Dentons alleges former client's lawsuit an attempt to wrongfully extract money
No issues with former partner Shane Stevenson’s legal work, law firm says
Dentons is accusing a former client of suing the law firm to try to "extract payment" for his own bad business decisions that allegedly resulted in the client losing more than $100 million of his $120-million fortune.
In a lawsuit filed in early February, Calgary businessman Laurie Venning and his Venning Group of companies sued former Dentons partner Shane Stevenson of Edmonton and the law firm for more than $25 million, alleging a years-long scheme of self dealing, conflict of interest and gross overbilling.
Venning's lawsuit further alleges Dentons failed to properly monitor Stevenson, even though the firm knew he had a serious substance abuse problem that had resulted in stays in a rehabilitation centre.
In April 2018, Edmonton police charged Stevenson with impaired driving causing death and hit and run causing death after 16-year-old Chloe Wiwchar was run down while crossing Kingsway in a marked crosswalk with flashing lights.
But in a statement of defence filed earlier this week, Dentons alleges Venning, through his own fault, suffered major business losses.
"The funds lost by Mr. Venning or the Venning Group are entirely attributable to a series of unfortunate business and personal decisions made by Mr. Venning or the Venning Group which are wholly unrelated to the services provided by Dentons," the statement of defence says.
Dentons further alleges Venning's lawsuit is an attempt to "exploit the departure of Mr. Stevenson to wrongfully extract payment" from the law firm to make up for Venning's business losses of more than $100 million since 2014. The lawsuit says Venning made $120 million from the sale of a company in which he had an interest.
The law firm's defence also claims Venning launched the lawsuit to "avoid paying significant legal fees incurred to preserve the little money Mr. Venning and the Venning Group have not squandered."
There was no problem with the quality or cost of the legal work provided by Stevenson or any of the firm's other lawyers, Dentons says, and no conflicts of interest existed in its dealings with Venning.
Unaware of any substance-abuse issues, firm says
Venning, in his lawsuit, alleges Stevenson was providing legal advice to his company while under the influence of alcohol and drugs, including cocaine.

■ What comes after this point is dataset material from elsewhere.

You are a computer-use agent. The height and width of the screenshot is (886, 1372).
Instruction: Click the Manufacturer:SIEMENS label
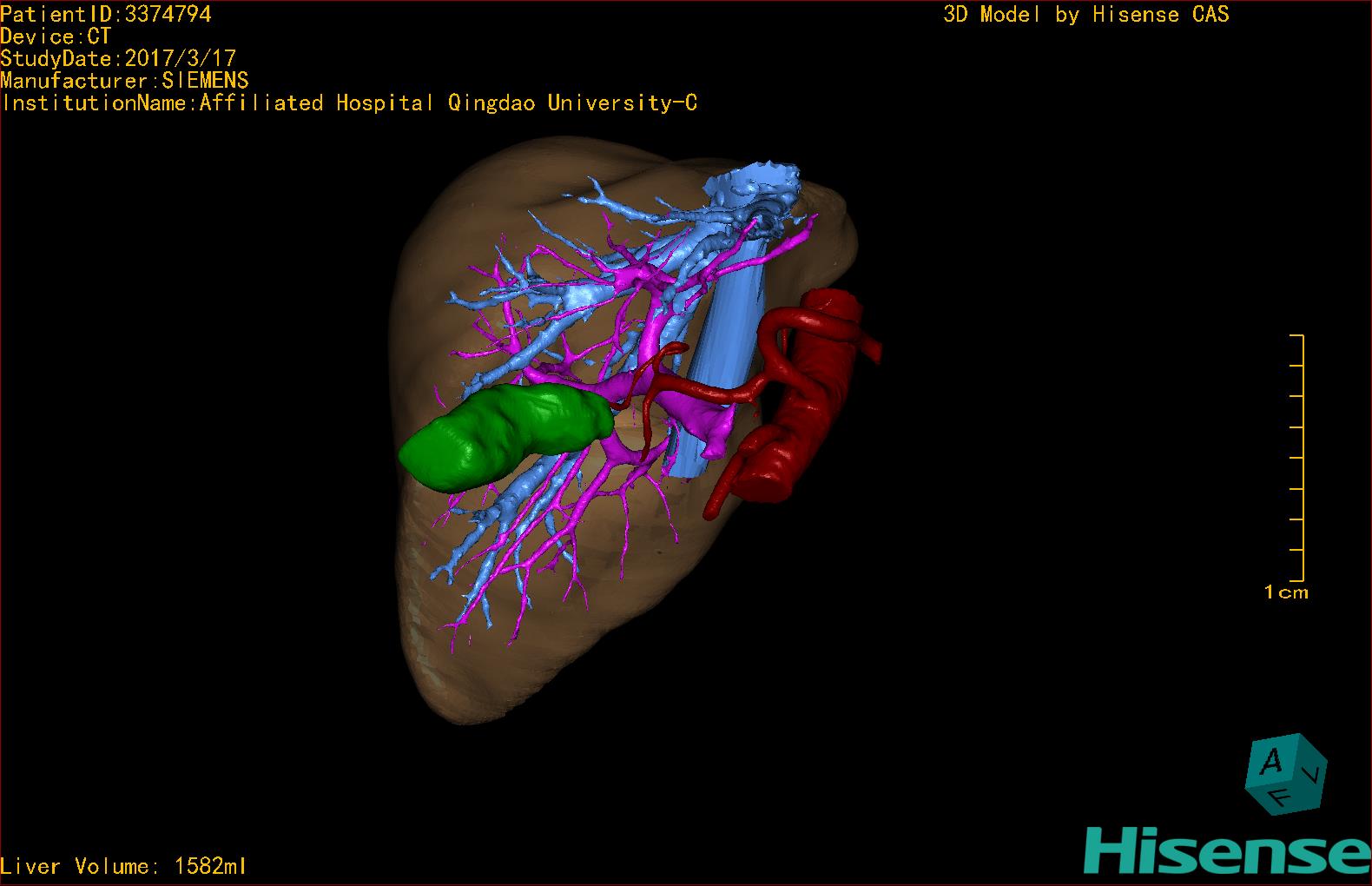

The businessman says Dentons knew about Stevenson's substance-abuse issues and the firm had sent him for multiple stays in a rehabilitation facility.
That is false, Dentons says.
The law firm adds that "at no time did Mr. Venning or the Venning Group advise Dentons of any substance abuse concerns, nor did they suggest that any legal advice provided by Mr. Stevenson was in any way impaired."
No self-dealing, Dentons says
Venning also claims Dentons and Stevenson had assured him that Stevenson would become in-house counsel for him and his companies. Because of that assurance, Venning allowed Stevenson to become directly involved as a shareholder or director in numerous of its companies, Venning claims.
Stevenson eventually became involved in 22 of Venning's companies or trusts, and the lawsuit claims Stevenson issued shares in several companies to himself, including some instances "without the knowledge or consent of the plaintiffs."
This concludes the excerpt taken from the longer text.